Your instructions> Copy out the records below, switching "Given:" to "Instruction:" at each occurrence and leaving everything else as it is.

Collected data entries

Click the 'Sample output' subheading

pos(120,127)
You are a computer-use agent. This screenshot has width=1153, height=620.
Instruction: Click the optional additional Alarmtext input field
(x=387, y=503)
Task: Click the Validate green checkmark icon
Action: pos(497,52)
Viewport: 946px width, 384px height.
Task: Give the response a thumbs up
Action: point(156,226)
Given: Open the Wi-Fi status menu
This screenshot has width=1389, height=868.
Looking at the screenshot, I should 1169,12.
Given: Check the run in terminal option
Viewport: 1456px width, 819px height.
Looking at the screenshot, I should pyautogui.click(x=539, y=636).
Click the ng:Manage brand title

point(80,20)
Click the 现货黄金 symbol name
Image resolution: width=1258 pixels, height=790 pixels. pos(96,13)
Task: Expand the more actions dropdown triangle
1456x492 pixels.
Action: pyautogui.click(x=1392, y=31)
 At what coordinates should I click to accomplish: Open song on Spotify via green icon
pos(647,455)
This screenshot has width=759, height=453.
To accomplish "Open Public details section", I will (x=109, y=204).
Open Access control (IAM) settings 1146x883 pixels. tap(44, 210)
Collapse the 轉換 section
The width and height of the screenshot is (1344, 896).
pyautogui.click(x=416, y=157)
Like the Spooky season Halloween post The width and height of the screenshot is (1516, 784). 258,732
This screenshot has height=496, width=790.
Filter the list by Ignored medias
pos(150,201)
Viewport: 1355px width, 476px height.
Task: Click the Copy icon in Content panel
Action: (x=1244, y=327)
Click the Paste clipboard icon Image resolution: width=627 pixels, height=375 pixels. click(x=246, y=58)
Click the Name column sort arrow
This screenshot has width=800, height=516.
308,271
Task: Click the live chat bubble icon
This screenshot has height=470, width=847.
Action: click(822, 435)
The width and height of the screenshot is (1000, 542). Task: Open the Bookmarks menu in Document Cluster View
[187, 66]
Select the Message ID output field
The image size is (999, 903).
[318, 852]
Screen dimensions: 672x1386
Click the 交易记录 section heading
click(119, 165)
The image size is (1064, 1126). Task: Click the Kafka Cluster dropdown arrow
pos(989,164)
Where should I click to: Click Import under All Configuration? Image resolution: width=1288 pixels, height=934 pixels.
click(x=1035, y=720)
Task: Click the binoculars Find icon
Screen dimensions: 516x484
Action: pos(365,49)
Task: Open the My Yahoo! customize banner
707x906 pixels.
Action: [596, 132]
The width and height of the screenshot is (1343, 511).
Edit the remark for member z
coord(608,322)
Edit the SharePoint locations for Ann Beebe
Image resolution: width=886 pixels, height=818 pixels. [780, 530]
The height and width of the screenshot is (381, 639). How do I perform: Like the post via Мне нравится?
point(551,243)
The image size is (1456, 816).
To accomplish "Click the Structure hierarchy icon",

Answer to this task>
Click the 'Sample output' subheading

pos(120,127)
You are a computer-use agent. This screenshot has width=1153, height=620.
Instruction: Click the optional additional Alarmtext input field
(x=387, y=503)
Task: Click the Validate green checkmark icon
Action: pos(497,52)
Viewport: 946px width, 384px height.
Task: Give the response a thumbs up
Action: point(156,226)
Instruction: Open the Wi-Fi status menu
This screenshot has width=1389, height=868.
Looking at the screenshot, I should 1169,12.
Instruction: Check the run in terminal option
Viewport: 1456px width, 819px height.
Looking at the screenshot, I should pyautogui.click(x=539, y=636).
Click the ng:Manage brand title

point(80,20)
Click the 现货黄金 symbol name
Image resolution: width=1258 pixels, height=790 pixels. pos(96,13)
Task: Expand the more actions dropdown triangle
1456x492 pixels.
Action: pyautogui.click(x=1392, y=31)
 At what coordinates should I click to accomplish: Open song on Spotify via green icon
pos(647,455)
This screenshot has width=759, height=453.
To accomplish "Open Public details section", I will (x=109, y=204).
Open Access control (IAM) settings 1146x883 pixels. tap(44, 210)
Collapse the 轉換 section
The width and height of the screenshot is (1344, 896).
pyautogui.click(x=416, y=157)
Like the Spooky season Halloween post The width and height of the screenshot is (1516, 784). 258,732
This screenshot has height=496, width=790.
Filter the list by Ignored medias
pos(150,201)
Viewport: 1355px width, 476px height.
Task: Click the Copy icon in Content panel
Action: (x=1244, y=327)
Click the Paste clipboard icon Image resolution: width=627 pixels, height=375 pixels. click(x=246, y=58)
Click the Name column sort arrow
This screenshot has width=800, height=516.
308,271
Task: Click the live chat bubble icon
This screenshot has height=470, width=847.
Action: click(822, 435)
The width and height of the screenshot is (1000, 542). Task: Open the Bookmarks menu in Document Cluster View
[187, 66]
Select the Message ID output field
The image size is (999, 903).
[318, 852]
Screen dimensions: 672x1386
Click the 交易记录 section heading
click(119, 165)
The image size is (1064, 1126). Task: Click the Kafka Cluster dropdown arrow
pos(989,164)
Where should I click to: Click Import under All Configuration? Image resolution: width=1288 pixels, height=934 pixels.
click(x=1035, y=720)
Task: Click the binoculars Find icon
Screen dimensions: 516x484
Action: pos(365,49)
Task: Open the My Yahoo! customize banner
707x906 pixels.
Action: [596, 132]
The width and height of the screenshot is (1343, 511).
Edit the remark for member z
coord(608,322)
Edit the SharePoint locations for Ann Beebe
Image resolution: width=886 pixels, height=818 pixels. [780, 530]
The height and width of the screenshot is (381, 639). How do I perform: Like the post via Мне нравится?
point(551,243)
The image size is (1456, 816).
To accomplish "Click the Structure hierarchy icon",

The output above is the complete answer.